#### RAW RECORDS:
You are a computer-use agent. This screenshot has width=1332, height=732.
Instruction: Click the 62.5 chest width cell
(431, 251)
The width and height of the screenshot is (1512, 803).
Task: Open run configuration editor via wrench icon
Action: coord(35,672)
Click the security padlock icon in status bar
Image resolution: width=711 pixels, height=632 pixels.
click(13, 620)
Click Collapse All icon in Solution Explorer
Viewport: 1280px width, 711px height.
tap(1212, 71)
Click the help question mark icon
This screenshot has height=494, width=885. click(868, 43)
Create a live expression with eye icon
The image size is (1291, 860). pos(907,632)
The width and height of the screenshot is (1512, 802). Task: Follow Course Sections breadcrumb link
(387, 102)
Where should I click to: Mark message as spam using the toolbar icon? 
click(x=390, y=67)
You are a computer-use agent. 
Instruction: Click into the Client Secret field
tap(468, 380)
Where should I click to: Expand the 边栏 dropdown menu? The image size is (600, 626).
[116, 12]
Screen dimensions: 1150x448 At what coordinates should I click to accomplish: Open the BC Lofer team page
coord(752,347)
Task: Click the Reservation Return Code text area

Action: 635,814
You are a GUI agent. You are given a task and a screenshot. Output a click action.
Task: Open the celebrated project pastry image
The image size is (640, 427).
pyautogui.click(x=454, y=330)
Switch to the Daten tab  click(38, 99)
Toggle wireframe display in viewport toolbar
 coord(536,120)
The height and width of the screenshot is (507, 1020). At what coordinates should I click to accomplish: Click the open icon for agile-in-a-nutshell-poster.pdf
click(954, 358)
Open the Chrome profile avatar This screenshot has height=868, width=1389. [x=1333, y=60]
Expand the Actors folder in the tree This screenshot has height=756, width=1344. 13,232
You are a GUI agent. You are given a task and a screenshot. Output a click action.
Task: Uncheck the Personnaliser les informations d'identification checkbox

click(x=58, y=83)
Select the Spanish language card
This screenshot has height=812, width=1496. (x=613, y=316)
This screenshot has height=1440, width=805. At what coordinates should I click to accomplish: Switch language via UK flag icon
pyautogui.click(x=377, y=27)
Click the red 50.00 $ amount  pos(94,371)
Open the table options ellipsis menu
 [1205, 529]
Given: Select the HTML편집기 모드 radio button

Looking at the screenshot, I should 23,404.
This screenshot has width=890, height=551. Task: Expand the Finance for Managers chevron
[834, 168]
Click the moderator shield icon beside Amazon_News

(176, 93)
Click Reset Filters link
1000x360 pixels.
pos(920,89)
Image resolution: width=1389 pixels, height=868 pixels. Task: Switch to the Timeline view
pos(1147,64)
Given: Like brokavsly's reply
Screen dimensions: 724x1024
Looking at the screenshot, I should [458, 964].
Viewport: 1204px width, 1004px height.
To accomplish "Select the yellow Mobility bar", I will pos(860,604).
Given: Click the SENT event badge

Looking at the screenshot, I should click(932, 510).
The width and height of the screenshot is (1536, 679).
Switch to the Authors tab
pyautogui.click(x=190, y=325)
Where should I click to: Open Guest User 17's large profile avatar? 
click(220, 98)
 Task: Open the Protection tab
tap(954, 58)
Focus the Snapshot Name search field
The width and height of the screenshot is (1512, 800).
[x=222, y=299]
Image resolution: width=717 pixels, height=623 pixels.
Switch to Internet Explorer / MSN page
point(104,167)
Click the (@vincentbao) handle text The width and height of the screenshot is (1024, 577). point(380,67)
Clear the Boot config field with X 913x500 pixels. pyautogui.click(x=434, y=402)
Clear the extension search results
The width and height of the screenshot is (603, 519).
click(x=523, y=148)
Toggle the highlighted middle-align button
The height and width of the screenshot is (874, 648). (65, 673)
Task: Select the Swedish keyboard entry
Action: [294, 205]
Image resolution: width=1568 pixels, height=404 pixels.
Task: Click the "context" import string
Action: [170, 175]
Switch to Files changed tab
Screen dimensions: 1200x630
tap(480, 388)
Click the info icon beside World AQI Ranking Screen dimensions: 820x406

#### EXERCISE:
How many of the lines above contain the string "Expand"? Case counts, so match capitals exactly, and reply with the number alone.

#### SOLVED PROBLEM:
3